Words: 0 (but as I said, Friday is NaNoWrimo day so I was expecting to have anything written today)
Today I went to see the matinee of ‘Urinetown’ at the Apollo Theatre. I originally had tickets when it was at the St James Theatre but because of various circumstances, I ended up having to pass the ticket off to a friend. ‘Urinetown’ has been one of those odd little shows which has been on my radar ever since I was back home studying technical theatre at college (and back when I still liked musicals). I remember reading about it on the old Phantom of the Opera forums at she.net, then somehow I got hold of the cast recording (possibly through the early P2P sites…where someone would have a list and you’d trade them through the post…lots of bootlegs ;)).
I was fascinated by the idea of a meta-musical, and at the time it was my first exposure to such a thing. I would browse the Dress Circle website for hours, occasionally looking fondly on Tower Records (I think it was) who seemed to have all these obscure musicals I was just desperate to hear. One of my first trips on arrival in London (2002) was to the Dress Circle shop where I bought a copy of ‘Avenue Q’ and my musical theatre wishlist promptly became all about ‘Avenue Q’ and ‘Urinetown’.
I got my wish with ‘Avenue Q’.
Never thought I’d see ‘Urinetown’.
It’s a very, very good show and it’s been staged brilliantly. The cast were all fabulous (although I have my doubts over Officer Lockstock’s accent), the set was beautiful and I rather liked the lighting – they could have benefited from followspots though, there were scenes I were I was just aching to put a nice tight head shot on people (that sounds wrong if you’re not a followspot…sorry). Anyway, the theatre had about 80 people in it. Very disappointing for the cast and it’s a show which deserves a bigger audience but one of the biggest problems the show has is it’s not a West End show.
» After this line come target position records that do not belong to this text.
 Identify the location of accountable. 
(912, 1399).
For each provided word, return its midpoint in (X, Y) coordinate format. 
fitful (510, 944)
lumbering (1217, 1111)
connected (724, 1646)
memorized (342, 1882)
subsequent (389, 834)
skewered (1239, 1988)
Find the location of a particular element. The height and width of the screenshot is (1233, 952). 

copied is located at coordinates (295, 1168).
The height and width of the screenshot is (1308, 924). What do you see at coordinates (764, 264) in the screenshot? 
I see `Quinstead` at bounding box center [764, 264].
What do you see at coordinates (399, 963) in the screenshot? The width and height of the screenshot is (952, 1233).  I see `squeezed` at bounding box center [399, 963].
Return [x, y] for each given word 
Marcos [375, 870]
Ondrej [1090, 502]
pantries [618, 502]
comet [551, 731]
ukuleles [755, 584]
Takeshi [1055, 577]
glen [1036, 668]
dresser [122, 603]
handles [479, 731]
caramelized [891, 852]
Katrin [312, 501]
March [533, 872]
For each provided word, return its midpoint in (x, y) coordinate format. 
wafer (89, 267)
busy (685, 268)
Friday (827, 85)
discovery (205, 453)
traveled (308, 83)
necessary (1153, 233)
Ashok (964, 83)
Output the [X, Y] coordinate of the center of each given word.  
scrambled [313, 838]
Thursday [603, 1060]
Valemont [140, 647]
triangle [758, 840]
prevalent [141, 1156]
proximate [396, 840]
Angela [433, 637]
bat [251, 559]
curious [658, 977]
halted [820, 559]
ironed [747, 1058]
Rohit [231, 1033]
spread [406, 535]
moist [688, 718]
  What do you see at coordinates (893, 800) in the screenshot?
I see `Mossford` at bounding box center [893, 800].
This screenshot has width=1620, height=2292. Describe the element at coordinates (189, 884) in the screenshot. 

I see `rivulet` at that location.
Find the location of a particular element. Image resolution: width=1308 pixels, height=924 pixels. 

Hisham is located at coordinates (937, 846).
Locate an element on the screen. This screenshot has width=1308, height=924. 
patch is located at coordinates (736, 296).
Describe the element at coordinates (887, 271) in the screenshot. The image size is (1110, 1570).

‘Urinetown’ was born on the fringe. It’s very much a fringe musical and I think by putting it in a commercial West End theatre it’s killed the show. It was a hit at the St James Theatre and they clearly thought that the audiences would be the same, they’re not. People going to the West End fringe are going because they want something not offered in the West End, those shows are not the ones the tourists are looking to see.